- Problem set -
[a] Pick out every row that contains the word "resolution", matching case exactly.
[b] Extend the forum thread about Eneabba Gas, starting right after its last post.

- Text extract -
__________
# ENB - Eneabba Gas



## megla (7 March 2007)

Announcement today:

Observed coal seam thickness of 2.92 m SS1 at depth 402m; 2.28m SS2
at depth 390 m and 2.34m SS3 at depth 370 m were recorded.


I am assuming this is good. Anyone with mining knowledge able to interpret this better?

I am holding this one in hope...


----------



## megla (22 May 2007)

I know its not 'proper' to reply to my own post, but, is anyone else watching this stock? Because if you look at the share volume it certainly looks like I am alone...

It seems to be going on a very rough up trend at the moment, but I'm no expert and would like opinions from others. Particularly in light of todays announcement.


----------



## ta2693 (22 May 2007)

Is it coal company? 
Interesting, it seems to me all coal company could be a acquisition objects. 
Just guess and from past coal company's history. But I did not see any sign that acquisition is going to happen soon. 
The chart basically looks good.


----------



## Bushman (28 June 2008)

This is an interesting company - they are proposing to build a gas-fired power station in the Mid West iron ore region of WA! The power station will have a 168 MW capacity and be fed by CSM. 

Looks like ENB will be supplying the gas from its own CSM tenements which they are currently drilling for. 

V low market cap of $6m. Surely it would cost a shizen load to build a power station? But it is an emerging iron ore region so lets look of one of the up and comers tap them on the shoulder and say it is a good idea.


----------



## Bushman (19 January 2009)

Just reviewing some old CSM stocks quarterlies and note ENB booked 'other' gas revenue of $2.3m for the quarter.
__________
- The input -
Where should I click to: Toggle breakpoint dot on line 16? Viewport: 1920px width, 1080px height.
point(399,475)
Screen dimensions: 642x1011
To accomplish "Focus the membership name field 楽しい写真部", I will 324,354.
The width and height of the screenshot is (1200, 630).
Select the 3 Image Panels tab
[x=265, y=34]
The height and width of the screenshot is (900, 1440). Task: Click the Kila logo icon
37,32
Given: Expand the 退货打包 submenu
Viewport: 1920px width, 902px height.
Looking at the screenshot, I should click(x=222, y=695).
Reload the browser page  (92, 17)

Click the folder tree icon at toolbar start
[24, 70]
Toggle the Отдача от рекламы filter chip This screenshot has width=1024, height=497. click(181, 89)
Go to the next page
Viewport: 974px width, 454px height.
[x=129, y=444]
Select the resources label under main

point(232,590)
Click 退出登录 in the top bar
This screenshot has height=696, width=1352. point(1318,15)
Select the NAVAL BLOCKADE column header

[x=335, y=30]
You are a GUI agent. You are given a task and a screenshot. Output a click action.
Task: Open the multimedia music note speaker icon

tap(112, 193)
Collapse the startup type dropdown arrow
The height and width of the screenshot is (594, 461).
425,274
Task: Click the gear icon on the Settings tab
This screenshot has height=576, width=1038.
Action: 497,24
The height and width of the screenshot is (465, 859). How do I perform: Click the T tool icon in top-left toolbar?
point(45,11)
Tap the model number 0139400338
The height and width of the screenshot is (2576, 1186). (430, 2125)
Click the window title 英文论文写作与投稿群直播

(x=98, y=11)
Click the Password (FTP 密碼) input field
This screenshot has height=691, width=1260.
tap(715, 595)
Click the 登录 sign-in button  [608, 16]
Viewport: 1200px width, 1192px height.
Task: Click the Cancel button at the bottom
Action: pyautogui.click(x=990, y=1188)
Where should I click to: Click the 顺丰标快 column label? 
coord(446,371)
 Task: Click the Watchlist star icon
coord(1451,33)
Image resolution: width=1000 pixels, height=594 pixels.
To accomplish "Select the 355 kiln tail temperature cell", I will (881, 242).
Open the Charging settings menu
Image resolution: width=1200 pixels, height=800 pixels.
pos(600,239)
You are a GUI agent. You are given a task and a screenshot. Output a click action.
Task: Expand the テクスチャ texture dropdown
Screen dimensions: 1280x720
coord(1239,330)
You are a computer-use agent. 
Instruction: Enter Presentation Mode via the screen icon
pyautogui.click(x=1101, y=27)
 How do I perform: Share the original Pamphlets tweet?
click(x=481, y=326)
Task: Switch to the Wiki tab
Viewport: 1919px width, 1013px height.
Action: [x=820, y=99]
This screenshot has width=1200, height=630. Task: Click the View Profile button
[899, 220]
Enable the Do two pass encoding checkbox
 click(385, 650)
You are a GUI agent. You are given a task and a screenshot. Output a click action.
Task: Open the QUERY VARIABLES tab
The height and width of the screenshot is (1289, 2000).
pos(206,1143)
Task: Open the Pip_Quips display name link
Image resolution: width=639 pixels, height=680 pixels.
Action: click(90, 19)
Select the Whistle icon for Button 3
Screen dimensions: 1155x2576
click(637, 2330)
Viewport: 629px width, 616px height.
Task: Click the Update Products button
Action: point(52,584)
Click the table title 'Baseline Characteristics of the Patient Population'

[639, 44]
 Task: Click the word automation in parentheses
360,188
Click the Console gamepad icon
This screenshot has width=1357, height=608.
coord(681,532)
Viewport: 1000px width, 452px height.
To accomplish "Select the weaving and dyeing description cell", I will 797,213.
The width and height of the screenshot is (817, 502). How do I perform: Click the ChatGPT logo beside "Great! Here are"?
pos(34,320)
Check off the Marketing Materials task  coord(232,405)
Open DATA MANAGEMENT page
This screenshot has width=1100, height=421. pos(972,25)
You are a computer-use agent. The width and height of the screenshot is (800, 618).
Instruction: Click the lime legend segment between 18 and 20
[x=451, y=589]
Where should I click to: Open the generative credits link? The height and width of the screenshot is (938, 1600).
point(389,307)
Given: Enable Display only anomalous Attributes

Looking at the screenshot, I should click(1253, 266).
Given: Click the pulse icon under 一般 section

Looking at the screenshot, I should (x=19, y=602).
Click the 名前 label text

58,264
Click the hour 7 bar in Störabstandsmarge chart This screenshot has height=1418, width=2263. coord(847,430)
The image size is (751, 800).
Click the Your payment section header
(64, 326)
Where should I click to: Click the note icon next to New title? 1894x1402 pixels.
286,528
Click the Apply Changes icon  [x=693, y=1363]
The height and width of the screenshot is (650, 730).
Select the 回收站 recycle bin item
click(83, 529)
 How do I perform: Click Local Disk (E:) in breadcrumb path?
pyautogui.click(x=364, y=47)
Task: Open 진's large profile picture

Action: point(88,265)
__________
- Answers given -
[a]
Image resolution: width=1000 pixels, height=594 pixels.
Image resolution: width=1200 pixels, height=800 pixels.
Image resolution: width=639 pixels, height=680 pixels.

[b]
Quite handy and it has built up the cash position to $5m odd. Anyone have any idea what the $2m relates to? I guess the quarterly will reveal more.


----------



## Bushman (22 May 2009)

Not a widely followed stock but ENB has shown some strongish price movement of late. 

Announcement out today that the WA government has provided $4b backikng for the Oakajee iorn ore facility to service the mid-west market. It is ENB's business plan to provide a CSG-fired power station to provide cheap green energy to this emerging sector. 

It has to coal source but obviously will need to finance the substantial capex a power station will require.


----------



## springhill (31 July 2012)

MC - $4.8m
SP - 3c
Shares - 160m
Options - 2.7m
Cash - $1.6m
*
UCG Project Update*
-Baseline monitoring well scheduled for September 2012
-Drilling recommended and approved by the Department of Water
-Next step in developing the first UCG project in Western Australia
-Potential to market the Sargon Project in China

Eneabba Gas wishes to advise that it has finalised plans to drill a baseline water monitoring well on its Sargon coal tenement which is currently scheduled for September 2012.
The Company has previously drilled and defined a JORC coal resource on its Sargon tenement of 194 million tonnes1 with an in-situ energy yield of 3,037 peta joules. This resource is based on a limited exploration programme and remains undefined to the south of the tenement which provides scope for a resource upgrade following further drilling.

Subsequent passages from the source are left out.